> [Task description]: From the email about mistakes in tendering, extract the passage between "Subject: Mistakes in" and "say the least.", inclusive, copying it word for word.

From: David Cheifetz

Subject: Mistakes in Tendering

 

John,

Fast and loose with the law, too, since none of rescission or any other (equitable or legal) remedy / basis for relieving Ron Engineering from compliance with a valid contract A were argued. The SCC even said, specifically, that it wasn't dealing with penalty / relief from forfeiture issues because they hadn't been raised. So, the only issue in Ron was whether contract A came into existence. To imply otherwise, as the CA did in para 32 of Gottardo is unfortunate, to say the least.

I disagree with David’s suggestion that some solution might lie in unconscionability: the problem is not that there is any unfairness in the transaction. The unfairness comes, as I have said, from the courts’ refusal to deal sensibly with a problem that really isn’t very hard to solve.

> [Raw data]:
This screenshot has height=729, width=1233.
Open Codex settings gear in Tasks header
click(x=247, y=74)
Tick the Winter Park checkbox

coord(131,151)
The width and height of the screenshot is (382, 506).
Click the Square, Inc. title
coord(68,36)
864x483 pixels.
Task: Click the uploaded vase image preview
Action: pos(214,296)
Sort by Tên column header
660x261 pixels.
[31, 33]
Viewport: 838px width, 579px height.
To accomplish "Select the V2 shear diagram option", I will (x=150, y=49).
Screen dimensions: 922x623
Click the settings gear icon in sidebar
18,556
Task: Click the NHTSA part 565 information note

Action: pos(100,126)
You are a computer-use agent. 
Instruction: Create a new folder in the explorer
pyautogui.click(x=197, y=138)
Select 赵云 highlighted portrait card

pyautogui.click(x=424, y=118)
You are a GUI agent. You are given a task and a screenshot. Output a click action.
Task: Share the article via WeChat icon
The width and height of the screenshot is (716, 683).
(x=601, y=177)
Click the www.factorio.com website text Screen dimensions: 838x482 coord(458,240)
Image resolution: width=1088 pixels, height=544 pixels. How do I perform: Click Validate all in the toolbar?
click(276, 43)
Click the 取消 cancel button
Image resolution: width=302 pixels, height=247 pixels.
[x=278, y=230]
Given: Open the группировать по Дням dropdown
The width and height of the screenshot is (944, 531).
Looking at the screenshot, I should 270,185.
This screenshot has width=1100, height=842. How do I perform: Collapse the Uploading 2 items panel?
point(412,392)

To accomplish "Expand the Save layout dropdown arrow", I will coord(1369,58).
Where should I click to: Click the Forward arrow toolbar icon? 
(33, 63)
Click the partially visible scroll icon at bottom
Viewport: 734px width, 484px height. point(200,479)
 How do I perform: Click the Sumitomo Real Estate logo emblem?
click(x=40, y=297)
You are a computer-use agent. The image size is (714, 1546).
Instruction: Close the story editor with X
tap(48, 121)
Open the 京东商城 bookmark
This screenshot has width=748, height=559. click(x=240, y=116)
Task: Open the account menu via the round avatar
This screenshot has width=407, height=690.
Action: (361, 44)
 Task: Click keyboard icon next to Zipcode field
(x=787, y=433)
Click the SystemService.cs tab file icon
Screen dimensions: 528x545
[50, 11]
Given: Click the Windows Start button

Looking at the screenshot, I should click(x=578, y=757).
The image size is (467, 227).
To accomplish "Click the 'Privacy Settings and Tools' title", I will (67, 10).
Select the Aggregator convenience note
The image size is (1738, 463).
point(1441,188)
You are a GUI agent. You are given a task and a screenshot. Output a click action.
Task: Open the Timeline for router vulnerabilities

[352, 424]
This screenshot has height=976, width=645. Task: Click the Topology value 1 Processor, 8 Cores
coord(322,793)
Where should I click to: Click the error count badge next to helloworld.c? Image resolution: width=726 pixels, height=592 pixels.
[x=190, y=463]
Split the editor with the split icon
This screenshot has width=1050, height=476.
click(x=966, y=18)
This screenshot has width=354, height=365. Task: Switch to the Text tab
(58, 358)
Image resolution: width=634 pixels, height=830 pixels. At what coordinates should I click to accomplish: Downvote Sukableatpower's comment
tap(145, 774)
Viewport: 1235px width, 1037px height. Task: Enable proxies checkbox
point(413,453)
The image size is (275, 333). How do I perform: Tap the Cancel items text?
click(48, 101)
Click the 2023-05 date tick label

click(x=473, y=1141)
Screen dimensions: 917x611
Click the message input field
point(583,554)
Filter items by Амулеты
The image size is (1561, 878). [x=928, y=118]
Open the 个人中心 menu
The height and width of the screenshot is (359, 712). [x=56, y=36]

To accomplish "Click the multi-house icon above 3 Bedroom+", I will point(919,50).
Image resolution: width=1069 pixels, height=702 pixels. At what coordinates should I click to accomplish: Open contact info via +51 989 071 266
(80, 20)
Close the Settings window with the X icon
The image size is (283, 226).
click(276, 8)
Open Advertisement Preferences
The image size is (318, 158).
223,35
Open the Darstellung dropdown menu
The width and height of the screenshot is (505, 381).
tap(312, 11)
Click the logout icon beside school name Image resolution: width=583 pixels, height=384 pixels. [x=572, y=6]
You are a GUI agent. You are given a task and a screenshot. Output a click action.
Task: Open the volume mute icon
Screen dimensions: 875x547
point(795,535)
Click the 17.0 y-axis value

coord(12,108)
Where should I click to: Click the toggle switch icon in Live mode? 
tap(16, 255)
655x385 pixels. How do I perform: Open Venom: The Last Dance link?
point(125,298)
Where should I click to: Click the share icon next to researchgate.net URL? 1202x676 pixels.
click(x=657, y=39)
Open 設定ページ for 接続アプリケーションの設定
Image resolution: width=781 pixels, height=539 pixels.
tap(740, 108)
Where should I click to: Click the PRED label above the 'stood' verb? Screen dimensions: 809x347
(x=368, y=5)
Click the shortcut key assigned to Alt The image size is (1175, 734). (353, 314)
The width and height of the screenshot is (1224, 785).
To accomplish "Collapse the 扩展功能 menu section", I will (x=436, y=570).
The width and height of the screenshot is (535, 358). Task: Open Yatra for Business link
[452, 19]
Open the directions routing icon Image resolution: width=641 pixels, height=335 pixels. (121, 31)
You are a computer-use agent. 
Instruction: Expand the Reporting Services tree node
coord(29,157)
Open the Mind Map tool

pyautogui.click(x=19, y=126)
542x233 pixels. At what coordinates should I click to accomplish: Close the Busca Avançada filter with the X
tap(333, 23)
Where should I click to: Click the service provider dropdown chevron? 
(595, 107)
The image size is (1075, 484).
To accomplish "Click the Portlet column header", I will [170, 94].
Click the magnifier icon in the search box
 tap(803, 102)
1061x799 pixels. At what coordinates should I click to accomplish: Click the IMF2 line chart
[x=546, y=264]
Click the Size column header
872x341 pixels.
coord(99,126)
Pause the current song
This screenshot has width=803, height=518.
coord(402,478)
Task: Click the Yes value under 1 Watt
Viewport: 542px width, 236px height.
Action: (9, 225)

> [Answer to the problem]:
Subject: Mistakes in Tendering

 

John,

Fast and loose with the law, too, since none of rescission or any other (equitable or legal) remedy / basis for relieving Ron Engineering from compliance with a valid contract A were argued. The SCC even said, specifically, that it wasn't dealing with penalty / relief from forfeiture issues because they hadn't been raised. So, the only issue in Ron was whether contract A came into existence. To imply otherwise, as the CA did in para 32 of Gottardo is unfortunate, to say the least.